My friends said goodbye one by one. Clara and Mona, the two sisters on the fourth floor, both hugged me tight and wished me safe travels. Andy gave me a mix CD and told me to listen to it on my flight. My roommate told me that it was a pleasure living with me before going out that evening. May stayed until the very end.
Bags packed, we sat on the couch awkwardly waiting for my uncle to arrive. In the months following our falling out, we had less and less to say to one another. But still, May lingered. She was always the last to leave, and always the first to volunteer to help me with something. Our interactions each time, however, seemed forced and our conversation seemed pressured. Nothing was the same.
“I’m going to miss you,” she admitted. I shrugged and told her not to. She couldn’t understand why I would say such a thing. I went on to say much later that it was the depression that caused me to say the things I said. The reality was that I wanted to hurt her.
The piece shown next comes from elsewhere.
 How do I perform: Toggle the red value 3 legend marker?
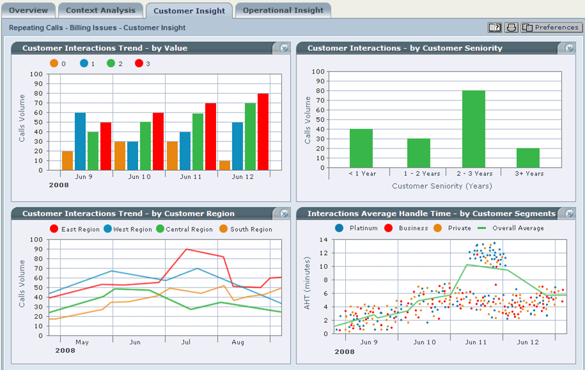coord(139,63)
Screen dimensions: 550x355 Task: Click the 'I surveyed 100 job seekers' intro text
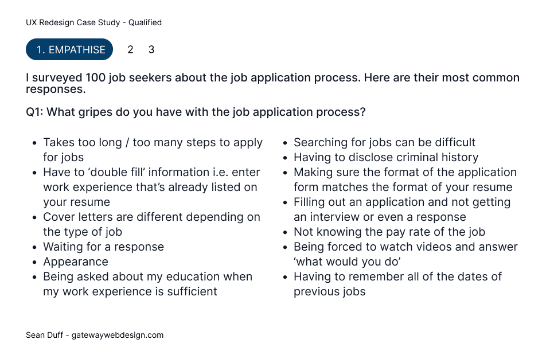coord(272,83)
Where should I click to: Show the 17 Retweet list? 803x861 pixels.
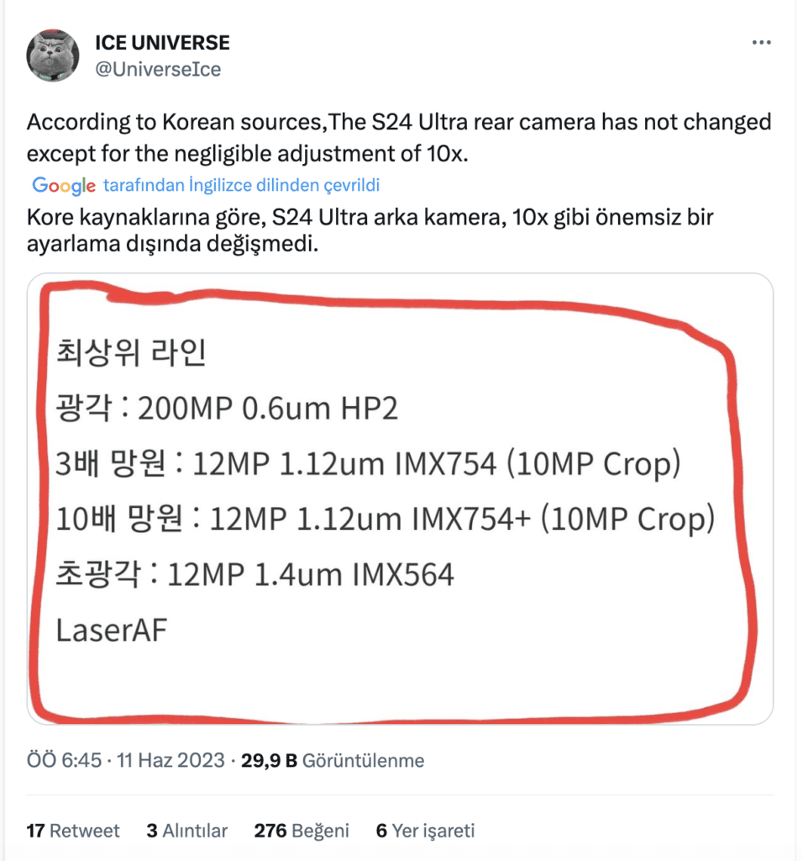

May went on to apologize for her role in our falling out, explaining her inability to understand and accept her sexuality. Her drunkenness was a way to cope with her conflicting feelings while at the club. My responses were thin, mostly “uh huhs” and “yeahs.” I cared about what she was saying, but I couldn’t or wouldn’t express it. She went on to tell me that she wanted to explore her bisexuality, which she never would have discovered had it not been for me. Because of this, she felt the need to thank me. “When you think about it,” she said, “I really owe all of this to you.” I sighed, rolled my eyes, and lit a cigarette, my actions catching her off guard.
“You don’t owe me anything.” I exhaled toward the table lamp, the glow of the light illuminating the smoke that swirled around it. “You talk about this big, transformative thing that happened to you, and that’s great and all, but it really wasn’t that serious. ” I took another and looked at her. “It was all just a mistake that got way out of control.”
A mistake. There she was, telling me that I had this profound impact on her life and my only reply was that this profound impact was a mistake. I minimized her experience just enough to turn her confusion into incredulity.
“How could you say that?” The tears were building in her eyes. “You said you loved me. You showed me how it could be, to be loved.”
Normal. Normal. Normal. Now I was the one demonstrating to her how love can move mountains. Normal.
“There’s really no other way to see it. I was homesick and you took my mind off of the homesickness for awhile. I mean, I even thought about how right you were when you said that I was incapable of loving. I kind of am. I mean, if I truly loved you, we wouldn’t be where we are now.” I took one final drag of my cigarette, stubbed it out in the nearby ashtray, and said “You were just… there.”
That was enough for her to storm off, her last words to me being “I hope your plane crashes.”
My uncle arrived shortly after and helped me load my suitcase into my car. He was surprised that I was leaving with only a single suitcase, remembering that I had more luggage with me upon arrival. I shrugged it off and sat in silence as he drove me to the airport. I was dealing with the instant regret I felt having said those things to May. Had I gotten what I wanted? Had I cut the deepest? Possibly. I don’t think anyone ever wants to hear that their relationship was a one of convenience, to later be regretted by someone you thought loved you.
One suitcase. One suitcase to pack my most valuable possessions. I may have left the country with only that suitcase, but I was carrying an impossible amount of baggage with me back to the United States.